#21: Han Solo, Hardware, and Hoodies

Han Solo

Speaking of Han Solo, you may have already gathered that I am a pretty big Star Wars fan.  I fell in love with the films as a kid, survived the prequel trilogy enough to defend it, and have really enjoyed sharing the sequel trilogy with my children.

So it might seem natural for a guy that works at Alexa to want to make sure Alexa knows everything about Star Wars the same way that I claim to.  So I am.

A few weeks ago, I started a new project on my Twitch channel, where I spend time live-streaming software development, smart home stuff, drones, and technology in general.  It’s a great outlet for me, because I get to share my passion with others, record it for those that couldn’t tune in live, and explaining things is the best way I’ve found to be sure that I understand something.

So far, it is able to tell you about nearly every character, droid, creature, vehicle, weapon, technology, species, location, and organization.  It can also play the original trailer and opening crawl videos from each of the films and television shows.  It can also quiz you.  So you can say “Quiz me on Episode 5” and it will choose a random thing from that film to give you clues about.  Or you can say “quiz me about vehicles” and test your knowledge about vehicles from around the Star Wars universe.

It’s not done yet (so you can’t ask Alexa for all of these awesome things yet), but it should be coming soon.  In the meantime, if you want to have some input on what it does, or just see how it is constructed (like a Death Star), come join me sometime!  I live stream every Monday and Wednesday from 10am – 12pm Eastern time.  You can also subscribe, so you’ll get a notification when it happens.

Hardware

I love computer hardware.  I’ve built my own Alexa device from a Raspberry Pi.  I have a device attached to my garage to open and close it.  I have a ceiling fan I can operate with my voice.  The point is, I love to make cool hardware do cool things.  And this January, I’m taking that one step further.

At one of my favorite technology conferences, Codemash, I’m working with a good friend of mine, Brandon Satrom, to run a 4-hour technology workshop that combines my passion for hardware with my passion for voice technology.  The first two hours, you will assemble and create your own IoT device, complete with sensors and lights.  In the second two hours, you will build an Alexa skill that is specifically designed to control your newly created hardware.  Change the color of the lights, ask for the status of a sensor.  You get the idea.

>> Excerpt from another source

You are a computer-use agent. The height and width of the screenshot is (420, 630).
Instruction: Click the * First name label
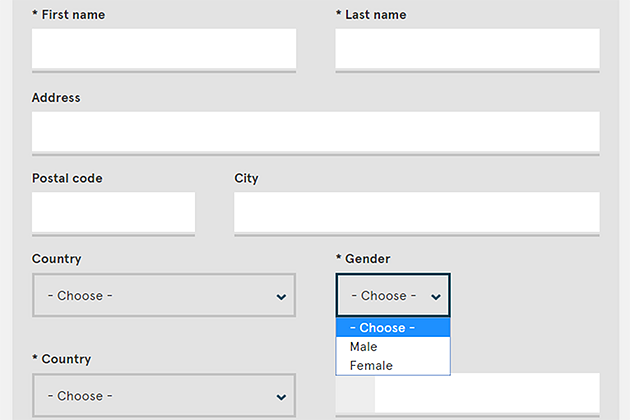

I’ll be publishing all of the instructions, code, and tutorials as we get closer to the event, so keep an eye on my GitHub.  And then even if you couldn’t make it to Codemash, you’ll be ready to build some cool hardware for yourself.

Hooded Sweatshirts

I fought the term “hoodie” for the longest time, but it appears to have stuck, and I’ve been caught using it from time to time.  It’s not my favorite word, by far, but it IS one of my favorite articles of clothing.  I’m very particular about the types of hoodies I’ll wear, though.  I tend to aim for lightweight, and generally prefer polyester to cotton.  (Cotton is generally thicker, and it never sits nicely, so it gives my bulgy body extra bulges.) There are a few models of sweatshirt that I really like, so I thought I’d share my nuanced take on the most comfortable hoodies available.


Nike is the king of athletic wear, and this hoodie is at the top.  The biggest problem I have with it is that it’s expensive.  But that’s the ONLY problem.  The Nike Showtime Hoodie is generally at $100 or more.  It’s soft, and has a really smooth texture.  It keeps you warm in the winter, and cool in the summer.  And it just looks fantastic.  This one is white, but I’ve seen it in red, black, and gray, too.

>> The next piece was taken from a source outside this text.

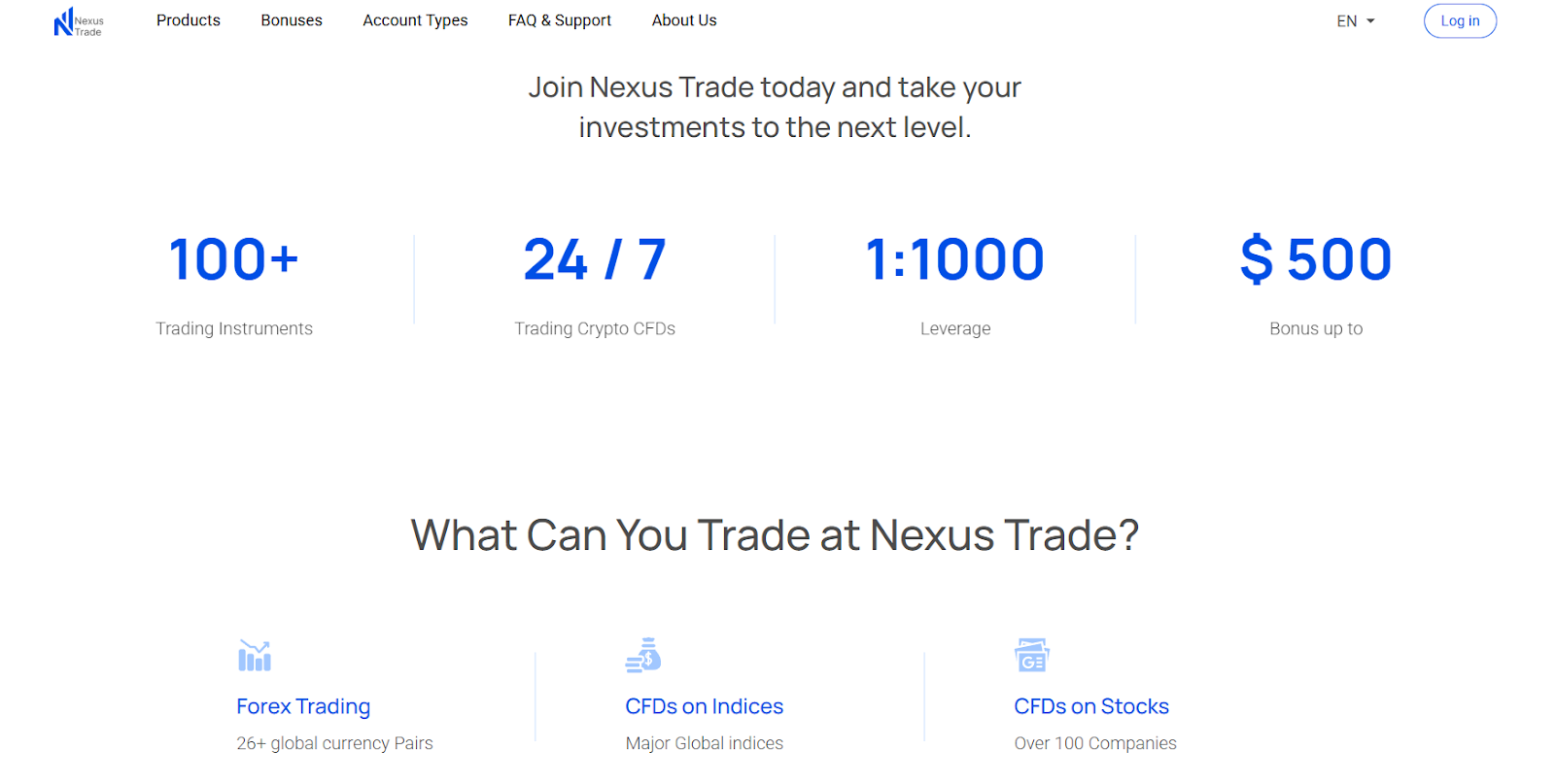This screenshot has height=784, width=1555.
Task: Select Account Types in navigation
Action: coord(415,20)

This is Nike’s 2nd best effort.  The Nike Dry Training Hoodie is just excellent.  It’s usually around $60.  The polyester in this one is spun to feel like cotton (rather than the others which are that more “athletic” feel.) . It’s warmer than the others, but you’ll also note that both of the Nike entries here have a higher neck.  I love that higher neck.  It just feels cooler.

This is the Champion AO100.  It’s $22.  You generally don’t see these in stores, because they’re generally used to make branded logo apparel.  That’s actually how I discovered them.  I generally get something made for my team at Alexa for our big events, and this was last year’s entry (in black.)

This is the thing I see most of my teammates wearing when I go to the office.  It’s just comfortable.  It’s a tri-blend material, made from polyester, rayon, and cotton.  It’s so soft, and super thin, almost like a t-shirt.  Can’t recommend this one enough.

This is made by Amazon Basics, actually.  It’s $29.  And I know what you’re thinking: “Jeff, that has a full zipper.”  I know, I know.  But because it’s made of a soft polyester, it hangs on my body properly.  I only wish I looked as good in it as this guy does.  It also has a higher neck, but it just fits “right.”  I own several of these, and at the price point, it’s hard not to.

Also, if you haven’t taken a look at Amazon Basics clothing, it’s actually pretty fantastic.  I just bought some undershirts, and I am very impressed with the quality, especially for the price!  ($20 for 6!)